Tis The Season

Remember Way Back When…

This blog was about pointlessly optimizing things? I’m talking like taking vkGetDescriptorSetLayoutSupport and making it fast. The kinds of optimizations nobody asked for and potentially nobody even wanted.

Well good news: this isn’t a post about those types of optimizations.

This is a post where I’m gonna talk about some speedups that you didn’t even know you craved but now that you know they exist you can’t live without.

The Vulkan Queue: What Is It?

Lots of people are asking, but surely nobody reading this blog since you’re all experts. But if you have a friend who wants to know, here’s the official resource for all that knowledge. It’s got diagrams. Images with important parts circled. The stuff that means whoever wrote it knew what they were talking about.

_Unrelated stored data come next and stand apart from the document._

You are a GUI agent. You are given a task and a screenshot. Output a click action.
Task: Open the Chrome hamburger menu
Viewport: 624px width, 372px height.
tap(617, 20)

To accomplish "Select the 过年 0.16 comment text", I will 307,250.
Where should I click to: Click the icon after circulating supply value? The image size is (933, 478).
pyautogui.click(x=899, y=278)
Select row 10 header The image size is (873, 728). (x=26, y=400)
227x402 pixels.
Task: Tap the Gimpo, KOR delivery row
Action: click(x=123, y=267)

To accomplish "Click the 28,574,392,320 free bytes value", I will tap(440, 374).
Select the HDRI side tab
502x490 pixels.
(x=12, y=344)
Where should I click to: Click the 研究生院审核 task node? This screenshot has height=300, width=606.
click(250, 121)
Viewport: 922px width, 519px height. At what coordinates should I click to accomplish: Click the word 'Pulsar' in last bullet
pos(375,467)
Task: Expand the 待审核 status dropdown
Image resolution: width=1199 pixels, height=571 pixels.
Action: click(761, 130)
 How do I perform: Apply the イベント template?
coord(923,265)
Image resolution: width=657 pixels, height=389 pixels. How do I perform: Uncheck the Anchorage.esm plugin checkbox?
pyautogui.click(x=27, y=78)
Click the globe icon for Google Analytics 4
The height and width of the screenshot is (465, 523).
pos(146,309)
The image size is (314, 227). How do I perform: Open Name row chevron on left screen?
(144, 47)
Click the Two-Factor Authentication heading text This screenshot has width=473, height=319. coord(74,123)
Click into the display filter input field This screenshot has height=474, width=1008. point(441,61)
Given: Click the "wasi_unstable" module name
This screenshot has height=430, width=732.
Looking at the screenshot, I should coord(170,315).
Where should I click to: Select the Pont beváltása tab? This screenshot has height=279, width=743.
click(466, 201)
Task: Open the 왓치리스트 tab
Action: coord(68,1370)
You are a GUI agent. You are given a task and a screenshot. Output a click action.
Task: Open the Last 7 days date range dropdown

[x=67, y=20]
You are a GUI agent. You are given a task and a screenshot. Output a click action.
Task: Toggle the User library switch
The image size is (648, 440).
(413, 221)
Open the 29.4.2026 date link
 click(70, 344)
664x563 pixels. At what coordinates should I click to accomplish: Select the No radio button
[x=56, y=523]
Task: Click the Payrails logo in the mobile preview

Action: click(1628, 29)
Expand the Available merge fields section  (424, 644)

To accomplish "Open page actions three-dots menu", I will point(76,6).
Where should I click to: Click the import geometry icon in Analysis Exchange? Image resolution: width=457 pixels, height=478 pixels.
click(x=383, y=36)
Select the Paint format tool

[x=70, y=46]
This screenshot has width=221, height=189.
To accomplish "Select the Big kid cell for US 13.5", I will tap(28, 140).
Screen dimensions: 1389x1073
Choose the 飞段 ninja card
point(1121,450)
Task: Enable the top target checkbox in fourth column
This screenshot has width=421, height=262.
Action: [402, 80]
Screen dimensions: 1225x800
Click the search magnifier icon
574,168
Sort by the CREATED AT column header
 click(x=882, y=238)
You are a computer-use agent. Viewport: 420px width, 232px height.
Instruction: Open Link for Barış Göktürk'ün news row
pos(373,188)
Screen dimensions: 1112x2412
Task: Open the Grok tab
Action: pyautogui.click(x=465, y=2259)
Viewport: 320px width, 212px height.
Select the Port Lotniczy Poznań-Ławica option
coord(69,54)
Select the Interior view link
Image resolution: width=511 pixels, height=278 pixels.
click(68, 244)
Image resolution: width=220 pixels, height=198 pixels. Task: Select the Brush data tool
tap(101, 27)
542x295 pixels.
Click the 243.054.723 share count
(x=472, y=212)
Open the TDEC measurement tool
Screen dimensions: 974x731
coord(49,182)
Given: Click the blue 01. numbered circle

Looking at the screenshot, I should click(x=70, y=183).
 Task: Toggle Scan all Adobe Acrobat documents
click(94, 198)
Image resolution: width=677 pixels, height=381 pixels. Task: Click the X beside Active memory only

The thing this “official” resource doesn’t tell you is the queue is potentially pretty slow. You chuck some commands into it, and then you wait on your fence/semaphore, but the actual time it takes to perform queue submission is nonzero. In fact, it’s quite a bit larger than zero. How large is it? you might be asking.

I didn’t want to do this, but you’ve forced my hand.

The Vulkan Queue: Timing

What if I told you there was a tool for measuring things like this. A tool for determining the cost of various Vulkan operations. For benchmarking, one might say.

That’s right, it’s time to yet again plug vkoverhead, the best and only tool for doing whatever I’m about to do.

Like a prophet, my past self already predicted that I’d be sitting here writing this post to close out a week of types_of_headaches.meme -> vulkan_headaches.meme. That’s why vkoverhead already has the -submit-only option in order to run a series of benchmark cases which have numbers that are totally not about to go up.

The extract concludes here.